Purpose: This study aimed to investigate the genetic cause of food-dependent Cushing syndrome (FDCS) observed in patients with primary bilateral macronodular adrenal hyperplasia (PBMAH) and adrenal ectopic expression of the glucose-dependent insulinotropic polypeptide receptor. Germline ARMC5 alterations have been reported in about 25% of PBMAH index cases but are absent in patients with FDCS. Methods: A multiomics analysis of PBMAH tissues from 36 patients treated by adrenalectomy was performed (RNA sequencing, single-nucleotide variant array, methylome, miRNome, exome sequencing). Results: The integrative analysis revealed 3 molecular groups with different clinical features, namely G1, comprising 16 patients with ARMC5 inactivating variants; G2, comprising 6 patients with FDCS with glucose-dependent insulinotropic polypeptide receptor ectopic expression; and G3, comprising 14 patients with a less severe phenotype.
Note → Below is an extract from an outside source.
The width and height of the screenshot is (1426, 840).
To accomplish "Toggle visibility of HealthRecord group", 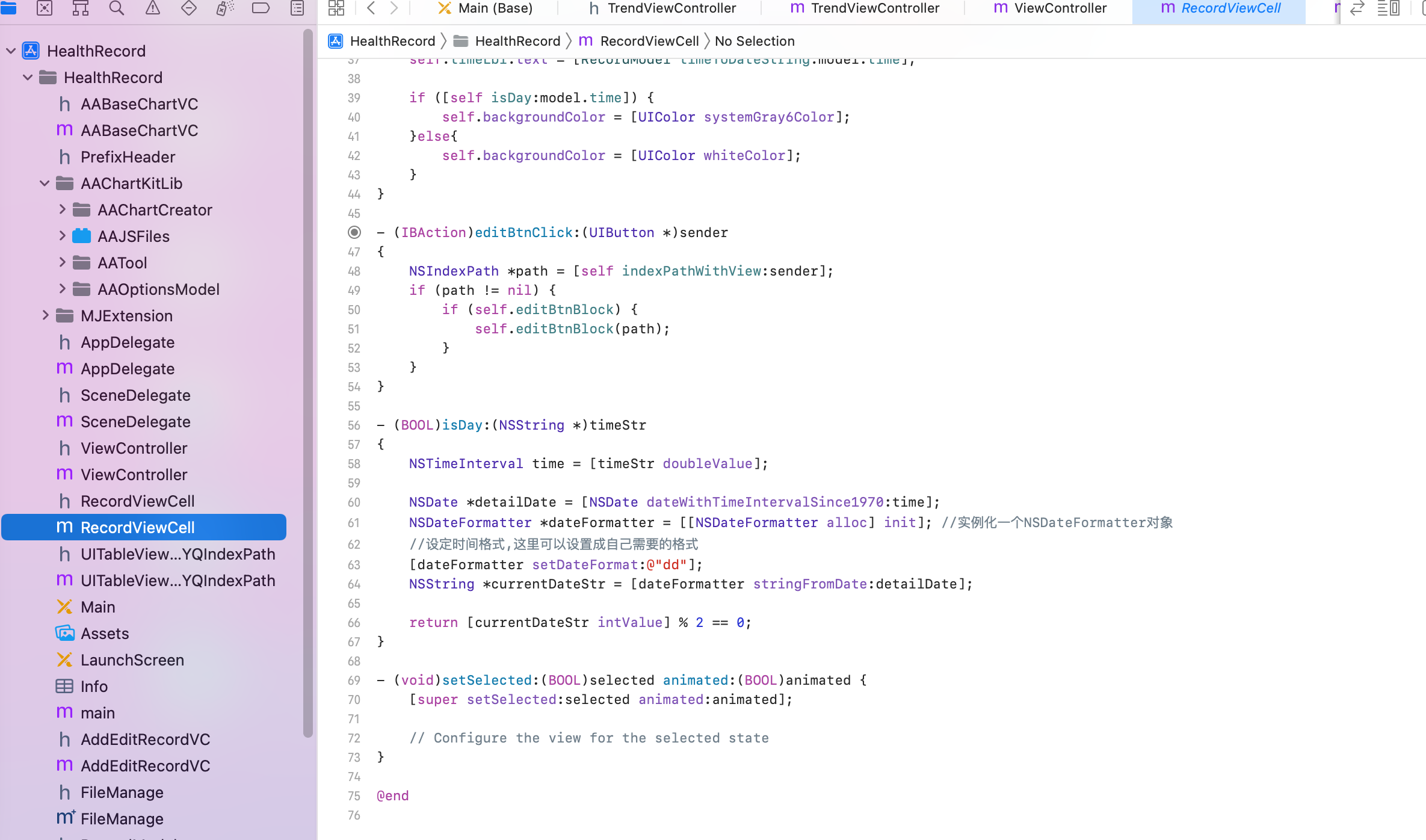I will click(27, 77).
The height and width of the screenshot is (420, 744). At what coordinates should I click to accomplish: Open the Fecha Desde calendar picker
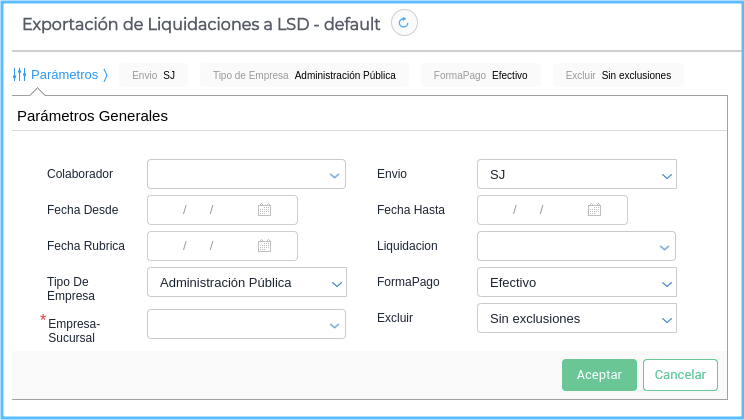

Exome sequencing revealed germline truncating variants of KDM1A in 5 G2 patients, constantly associated with a somatic loss of the KDM1A wild-type allele on 1p, leading to a loss of KDM1A expression both at messenger RNA and protein levels (P = 1.2 x 10(-12) and P < .01, respectively). Subsequently, KDM1A pathogenic variants were identified in 4 of 4 additional index cases with FDCS. Conclusion: KDM1A inactivation explains about 90% of FDCS PBMAH. Genetic screening for ARMC5 and KDM1A can now be offered for most PBMAH operated patients and their families, opening the way to earlier diagnosis and improved management. (C) 2021 by American College of Medical Genetics and Genomics. Published by Elsevier Inc.

Automated summary

This study identified KDM1A gene inactivation as the cause of food-dependent Cushing syndrome (FDCS) in 90% of primary bilateral macronodular adrenal hyperplasia (PBMAH) cases. Through multiomics analysis of patient tissues, the study classified patients into different molecular groups and suggested genetic screening for ARMC5 and KDM1A for earlier diagnosis and improved management.